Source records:

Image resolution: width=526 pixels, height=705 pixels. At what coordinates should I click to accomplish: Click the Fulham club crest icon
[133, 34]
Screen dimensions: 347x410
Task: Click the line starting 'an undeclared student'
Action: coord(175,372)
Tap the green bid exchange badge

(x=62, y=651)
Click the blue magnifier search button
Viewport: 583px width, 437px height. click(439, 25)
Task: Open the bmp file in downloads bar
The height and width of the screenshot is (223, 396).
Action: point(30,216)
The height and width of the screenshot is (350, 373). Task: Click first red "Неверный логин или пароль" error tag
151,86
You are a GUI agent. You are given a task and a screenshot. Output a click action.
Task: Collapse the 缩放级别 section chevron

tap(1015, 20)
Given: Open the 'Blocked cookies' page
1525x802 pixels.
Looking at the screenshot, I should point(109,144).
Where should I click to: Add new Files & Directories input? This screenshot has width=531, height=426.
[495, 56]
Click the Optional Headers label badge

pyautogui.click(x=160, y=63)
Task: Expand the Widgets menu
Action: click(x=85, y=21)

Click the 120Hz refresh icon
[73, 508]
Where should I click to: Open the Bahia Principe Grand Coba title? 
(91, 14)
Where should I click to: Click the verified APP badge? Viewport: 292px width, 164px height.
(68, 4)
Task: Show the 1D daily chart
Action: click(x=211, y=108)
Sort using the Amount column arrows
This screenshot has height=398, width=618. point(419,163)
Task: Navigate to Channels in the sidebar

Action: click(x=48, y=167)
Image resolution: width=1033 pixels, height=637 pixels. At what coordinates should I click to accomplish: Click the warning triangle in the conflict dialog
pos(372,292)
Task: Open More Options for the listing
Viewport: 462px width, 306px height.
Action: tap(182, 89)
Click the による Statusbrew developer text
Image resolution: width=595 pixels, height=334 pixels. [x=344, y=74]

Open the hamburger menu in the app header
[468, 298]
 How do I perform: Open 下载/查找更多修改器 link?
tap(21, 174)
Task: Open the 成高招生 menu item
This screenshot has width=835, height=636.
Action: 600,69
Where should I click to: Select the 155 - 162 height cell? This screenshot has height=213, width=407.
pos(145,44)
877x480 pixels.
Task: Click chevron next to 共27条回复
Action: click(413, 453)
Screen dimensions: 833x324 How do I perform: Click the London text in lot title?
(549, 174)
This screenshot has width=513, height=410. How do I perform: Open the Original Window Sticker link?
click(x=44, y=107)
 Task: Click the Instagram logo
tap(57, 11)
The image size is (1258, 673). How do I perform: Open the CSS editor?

WHAT IS EXPECTED:
The reply should contain all of the entries exactly as shown above.

COMPLETED EXERCISE:
Image resolution: width=526 pixels, height=705 pixels. At what coordinates should I click to accomplish: Click the Fulham club crest icon
[133, 34]
Screen dimensions: 347x410
Task: Click the line starting 'an undeclared student'
Action: coord(175,372)
Tap the green bid exchange badge

(x=62, y=651)
Click the blue magnifier search button
Viewport: 583px width, 437px height. click(439, 25)
Task: Open the bmp file in downloads bar
The height and width of the screenshot is (223, 396).
Action: point(30,216)
The height and width of the screenshot is (350, 373). Task: Click first red "Неверный логин или пароль" error tag
151,86
You are a GUI agent. You are given a task and a screenshot. Output a click action.
Task: Collapse the 缩放级别 section chevron

tap(1015, 20)
Given: Open the 'Blocked cookies' page
1525x802 pixels.
Looking at the screenshot, I should point(109,144).
Where should I click to: Add new Files & Directories input? This screenshot has width=531, height=426.
[495, 56]
Click the Optional Headers label badge

pyautogui.click(x=160, y=63)
Task: Expand the Widgets menu
Action: click(x=85, y=21)

Click the 120Hz refresh icon
[73, 508]
Where should I click to: Open the Bahia Principe Grand Coba title? 
(91, 14)
Where should I click to: Click the verified APP badge? Viewport: 292px width, 164px height.
(68, 4)
Task: Show the 1D daily chart
Action: click(x=211, y=108)
Sort using the Amount column arrows
This screenshot has height=398, width=618. point(419,163)
Task: Navigate to Channels in the sidebar

Action: click(x=48, y=167)
Image resolution: width=1033 pixels, height=637 pixels. At what coordinates should I click to accomplish: Click the warning triangle in the conflict dialog
pos(372,292)
Task: Open More Options for the listing
Viewport: 462px width, 306px height.
Action: tap(182, 89)
Click the による Statusbrew developer text
Image resolution: width=595 pixels, height=334 pixels. [x=344, y=74]

Open the hamburger menu in the app header
[468, 298]
 How do I perform: Open 下载/查找更多修改器 link?
tap(21, 174)
Task: Open the 成高招生 menu item
This screenshot has width=835, height=636.
Action: 600,69
Where should I click to: Select the 155 - 162 height cell? This screenshot has height=213, width=407.
pos(145,44)
877x480 pixels.
Task: Click chevron next to 共27条回复
Action: click(413, 453)
Screen dimensions: 833x324 How do I perform: Click the London text in lot title?
(549, 174)
This screenshot has width=513, height=410. How do I perform: Open the Original Window Sticker link?
click(x=44, y=107)
 Task: Click the Instagram logo
tap(57, 11)
The image size is (1258, 673). How do I perform: Open the CSS editor?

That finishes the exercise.